I understand mioque, that you acknowledge that the Church of Rome declared infallibility, in 1870. Your assertion though, is that no one pays that any attention. My point is that there are many RC’s that do, thus the articles I produced, supporting the same.
You ask how long it’s been since any woman has been arrested for using birth control, as proof that the Popes infallibility has no realistic bearing on modern life. You are correct. No one has been arrested for anything the RC church disapproves of, in a long time. The RC church has not had that kind of power in this world for a long time. In fact, they have not had that kind of power since they lost the power of the state to back them up. This is exactly what I am trying to warn all of you about. That is, that the Church of Rome is politically positioning herself to once again have that power, which she believes is rightfully hers.
At the same time that her members are gaining serious political ground in this country, and the entire world, she is striving to re-establish the hierarchy of the church. That is, subject those Catholic politicians to her authority. This is not just what I think, but what is literally transpiring, as can be seen by anyone who will pay attention to the facts.
Back now, to the issue of Papal infallibility. Just because, the RC Church reiterated what she already believed in 1870, doesn’t mean she didn’t believe and practice it prior to that date. The actions of the Church itself testify to the fact that it believed, and practiced the same long before this date. As well as documented history concerning the claims of previous Popes. Any institution that will kill people who will not subject themselves to their authority, obviously believes their authority to be infallible. There is no question that the Church of Rome is guilty of the same throughout many centuries. As well as fining, imprisoning, torturing, and God only knows what else, those who would not subject themselves to her authority. The following are just a few of her audacious claims found in her history.
Bower’s “Lives of the Popes,” Gregory 7, par. 64. As translated and summarized by De Cormenin, Gregory’s “Maxims” stand thus:”God is a Spirit. He rules matter. Thus the spiritual is above the temporal power. The pope is the representative of God on earth;
he should then govern the world. To him alone pertain infallibility and universality. All men are submitted to his laws, and he can only be judged by God. He ought to wear imperial ornaments. People and kings should kiss his feet.
Christians are irrevocably submitted to his orders. They should murder their princes, fathers, and children if he commands it. No council can be declared universal without the orders of the pope. No book can be received as canonical without his authority. Finally, no good nor evil exists but in what he has condemned or approved.”

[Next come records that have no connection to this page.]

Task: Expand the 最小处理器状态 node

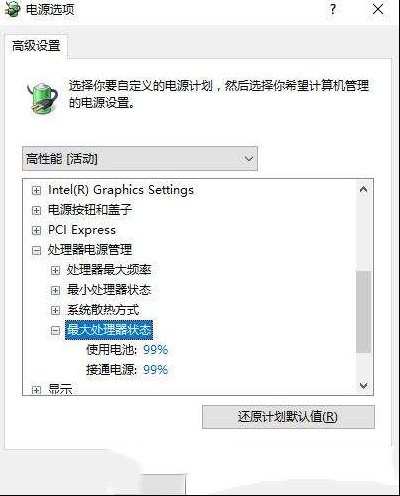Action: [55, 290]
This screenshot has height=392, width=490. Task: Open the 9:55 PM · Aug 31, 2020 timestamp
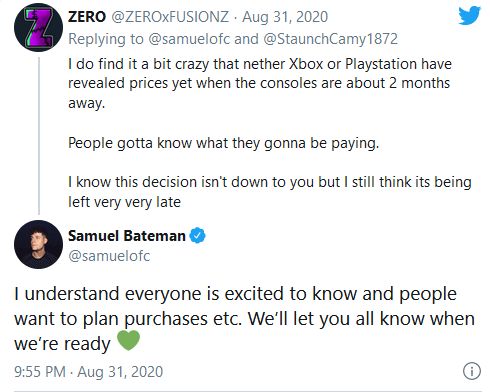89,372
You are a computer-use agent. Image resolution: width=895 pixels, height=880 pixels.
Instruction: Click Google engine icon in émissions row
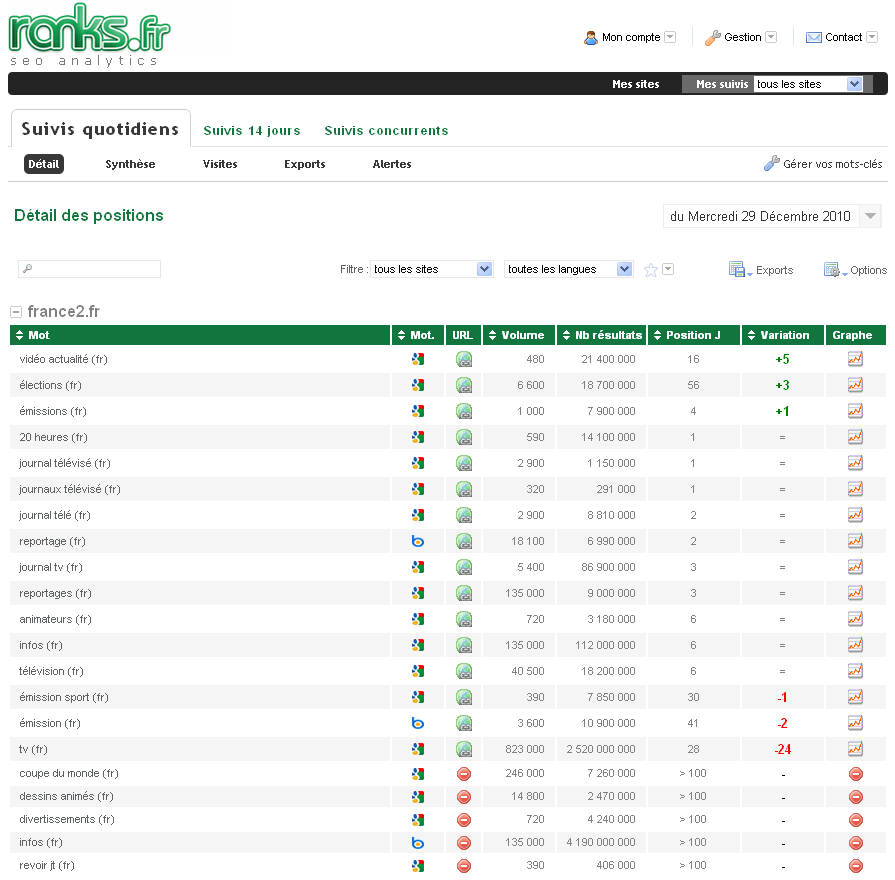tap(418, 411)
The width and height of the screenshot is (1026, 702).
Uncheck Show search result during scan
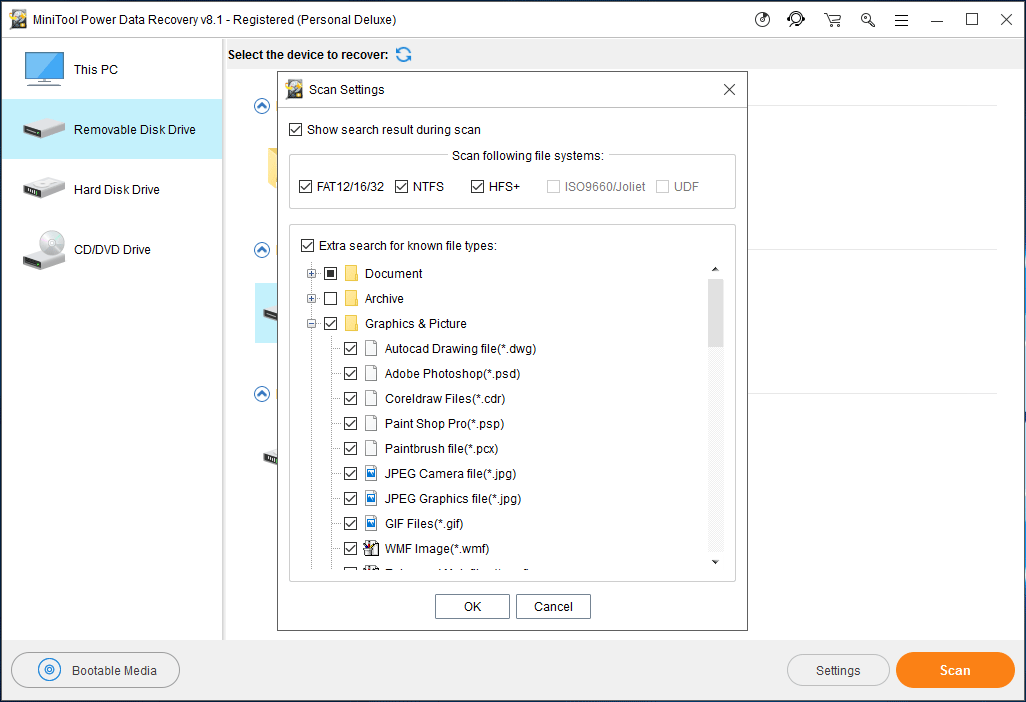click(296, 130)
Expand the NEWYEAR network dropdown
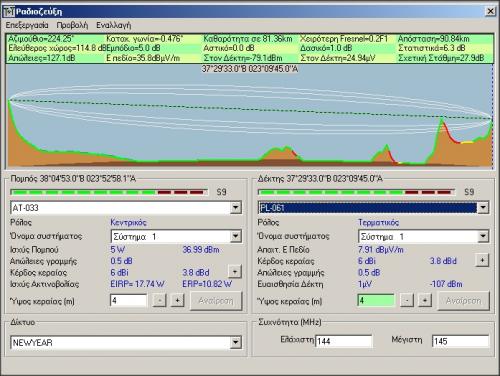Screen dimensions: 500x376 pyautogui.click(x=235, y=342)
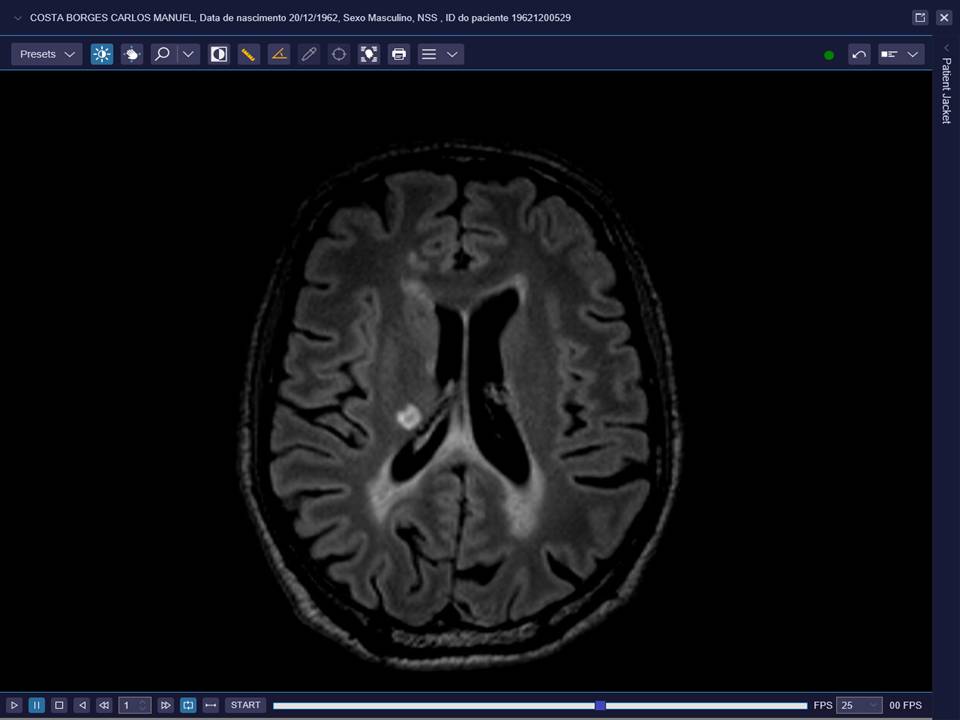Select the magnifier zoom tool
Screen dimensions: 960x720
162,54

Innocent III, JAN. 8, 1198, TO JULY 16, 1216,
“Ye see what manner of servant that is whom the Lord hath set over His people: no other than the vicegerent of Christ, the successor of Peter. He stands in the midst between God and man:
below God, above men; less than God, more than man. He judges all, is judged by none, for it is written: ‘I will judge.’ But he whom the pre-eminence of dignity exalts is lowered by his office of a servant, that so humility may be exalted, and pride abased; for God is against the high-minded, and to the lowly He shows mercy; and he who exalteth himself shall be abased. Every valley shall be lifted up, every hill and mountain laid low.” “History of Latin Christianity,” Vol. 4, book 9, chap. 1, par. 8.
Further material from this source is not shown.